The third strand of work (“evidence based interventions”) has been similar to the “low value” medicines approach, but for operations and other treatments, rather than medicines. There were 17 interventions in the first wave, 31 in the second and a further 17 in the third (which has recently been consulted on, and the results not yet published). These “minor” interventions include haemorrhoid surgery, hysterectomy for heavy bleeding, removal of the adenoids for the treatment of glue ear, prostate-specific antigen (PSA) test, low back pain imaging, and tonsillectomy. The last of those is the only item on the EBIs list that I’ve ever needed: regular bouts of tonsillitis proved hugely disruptive to my schooling when I was little, and I shudder to think what another ten years of regular absences would have done to my education. In England today, some children are finding out the hard way.
In fairness, the third wave of EBIs has been a bit different. As well as identifying treatments that are performed unusually commonly by some providers, it has followed the same logic in the other direction and identified treatments that some places are not performing enough. Its recommendations are therefore to increase the use of, for example, bariatric surgery. It is at least possible to take this push as being advanced somewhat more in good faith, as it clearly delivers on its professed rationale about patient benefit, instead of just being aimed at cash savings like all the others were in practice.
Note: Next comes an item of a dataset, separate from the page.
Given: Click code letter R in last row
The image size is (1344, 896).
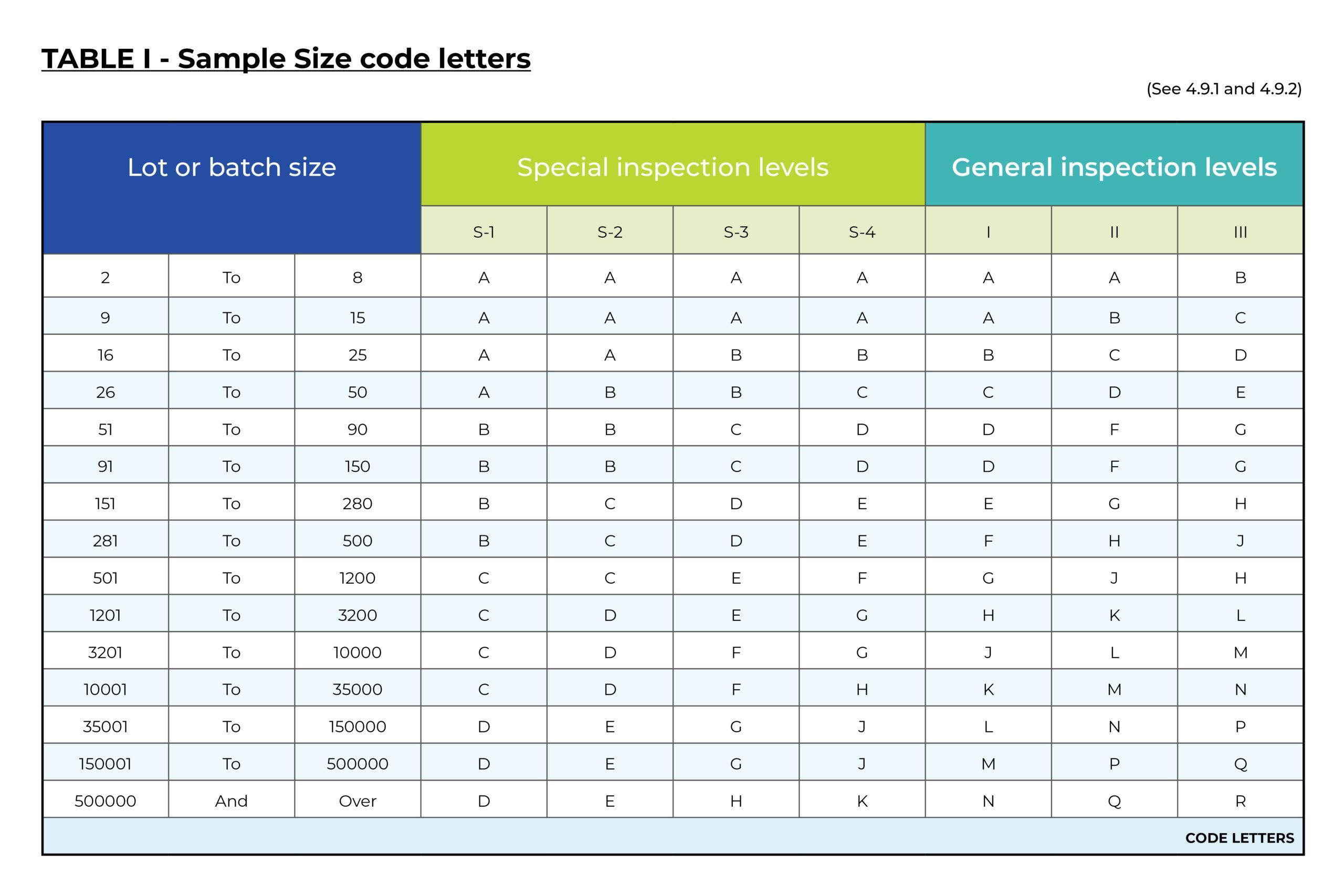Looking at the screenshot, I should (x=1240, y=801).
That said, whether the NHS has actually realised any meaningful cash savings from all this is currently unknown, and doubtless clouded anyway in recent years by the impact of the pandemic on both the NHS’s activity and care-seeking behaviour by patients. Unfortunately it does seem likely that when patients encounter barriers to obtaining care, whether as a result of these restrictions or because of the rationing described earlier, they are likely to pay privately if they can, and simply suffer the consequences for their health if they cannot – exactly the situation that having a National Health Service is supposed to prevent.